Some cultures gravitate toward the center
The paper by Heine, Lehman, Peng and Greenholtz points out a discovery by Chen, Lee, and Stevenson in 1995 that respondents from some cultures tend to gravitate toward the center of the scale more than others. In looking at a simple distribution curve across several questions, we confirmed that finding in our own research.
The tendency to gravitate to the center was particularly noticeable in Brazil when we looked at the verbal scale. Notice in Figure 3 the middle three response options have a similar count when respondents are evaluating a breakfast cereal concept. Now take a look at the numeric scale on this same question. The central gravitation that we saw in the verbal scale begins to disseminate toward the outside, more extreme responses.
This supports earlier findings with Brazil that the numeric scale appears to be stronger than the verbal scale in that country. When we compare this to the U.S. data for the same question, we see the U.S. distribution curve is much more evenly distributed in both the verbal and numeric scales.
There are also thoughts and concerns that some cultures tend to respond more favorably toward concepts and statements than others simply because of their culture - not because they actually prefer the concept. This is true among cultures that tend to be more polite and conscious of others’ feelings.
We can see from the graphs in Figures 4 and 5 that this tendency to be more positive manifests itself when comparing the likelihood to purchase a breakfast cereal. The Chinese, who are thought of as typically responding more favorably toward concepts, are the mostly likely to answer that they would purchase the cereal. The cereal market in China is actually positive, especially for cereals that are considered to be healthy. While cereal is not the most common item on the menu for breakfast, more Chinese people are looking for alternatives to the traditional Chinese breakfast.
Brazil also showed a favorable response to the cereal concept. In the numeric version, we see Brazilian and Chinese respondents switch positions, but both still were the most likely to purchase the cereal. Conversely, Japan, the U.K. and Italy were far less likely to consider the new cereal as different or to purchase it.
Different formations produce different results
Clearly, when it comes to Likert scales, there is no “one size fits all” approach. Different formations can produce different results - both within and across countries. In addition, different cultures have different response styles, even when faced with nominally identical scales.

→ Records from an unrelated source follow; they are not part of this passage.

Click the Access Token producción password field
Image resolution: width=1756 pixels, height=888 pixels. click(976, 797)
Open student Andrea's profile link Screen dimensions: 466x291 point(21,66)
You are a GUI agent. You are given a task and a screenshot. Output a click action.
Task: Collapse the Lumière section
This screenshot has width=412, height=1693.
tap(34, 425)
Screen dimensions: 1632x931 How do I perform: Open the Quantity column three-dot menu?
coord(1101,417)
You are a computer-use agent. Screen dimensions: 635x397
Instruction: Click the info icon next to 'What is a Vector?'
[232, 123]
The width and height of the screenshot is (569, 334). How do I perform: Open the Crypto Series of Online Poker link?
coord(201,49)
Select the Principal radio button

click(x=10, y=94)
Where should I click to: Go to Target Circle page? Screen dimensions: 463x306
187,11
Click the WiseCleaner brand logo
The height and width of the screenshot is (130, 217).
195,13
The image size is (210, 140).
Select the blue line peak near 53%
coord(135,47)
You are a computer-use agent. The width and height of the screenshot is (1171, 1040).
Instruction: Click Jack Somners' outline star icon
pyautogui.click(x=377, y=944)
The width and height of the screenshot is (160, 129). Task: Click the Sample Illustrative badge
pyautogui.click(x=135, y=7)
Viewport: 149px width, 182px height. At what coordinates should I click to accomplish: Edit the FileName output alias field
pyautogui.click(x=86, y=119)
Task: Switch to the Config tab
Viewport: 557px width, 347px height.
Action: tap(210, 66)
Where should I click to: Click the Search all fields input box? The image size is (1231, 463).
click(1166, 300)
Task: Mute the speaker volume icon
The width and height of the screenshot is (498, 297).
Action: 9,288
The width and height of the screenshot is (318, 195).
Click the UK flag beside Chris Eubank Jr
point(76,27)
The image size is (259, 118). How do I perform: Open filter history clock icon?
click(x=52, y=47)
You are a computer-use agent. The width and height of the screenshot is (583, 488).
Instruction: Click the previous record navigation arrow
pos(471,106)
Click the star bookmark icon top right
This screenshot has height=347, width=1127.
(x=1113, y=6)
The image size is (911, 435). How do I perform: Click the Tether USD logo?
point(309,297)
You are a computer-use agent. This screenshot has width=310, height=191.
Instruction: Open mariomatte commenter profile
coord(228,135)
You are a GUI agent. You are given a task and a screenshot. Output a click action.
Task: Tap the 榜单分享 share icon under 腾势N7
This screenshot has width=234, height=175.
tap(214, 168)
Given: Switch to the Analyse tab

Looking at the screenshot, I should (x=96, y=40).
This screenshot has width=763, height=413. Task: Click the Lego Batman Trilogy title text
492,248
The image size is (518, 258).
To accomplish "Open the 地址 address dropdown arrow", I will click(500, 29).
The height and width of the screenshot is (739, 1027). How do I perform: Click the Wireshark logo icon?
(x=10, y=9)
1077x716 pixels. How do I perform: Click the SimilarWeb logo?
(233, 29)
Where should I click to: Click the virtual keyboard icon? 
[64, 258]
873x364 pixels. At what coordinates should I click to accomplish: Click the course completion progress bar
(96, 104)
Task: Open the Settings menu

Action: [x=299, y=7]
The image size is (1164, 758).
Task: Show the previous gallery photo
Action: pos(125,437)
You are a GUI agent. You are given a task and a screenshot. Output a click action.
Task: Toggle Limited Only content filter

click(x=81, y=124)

Therefore, global researchers must carefully think through both how they ask questions and how they analyze results. There are many factors, both known and unknown, that influence findings around the globe. We would be comparing apples to oranges in many cases if we tried to build one perfect model that worked in all countries.
In all research, not just global research, it is critical to define and understand the target respondents and the cultures with which they identify. For the market research industry to uncover all the facts about scales and their effects on responses in every country and for every subject, we’ll need resources beyond what many have now. Until then, we need to be cognizant of all potential differences and adjust our global research designs to accommodate cultural variations - not just in language but in all aspects of lifestyles, attitudes, thought processes, social mores, behaviors and responses tendencies.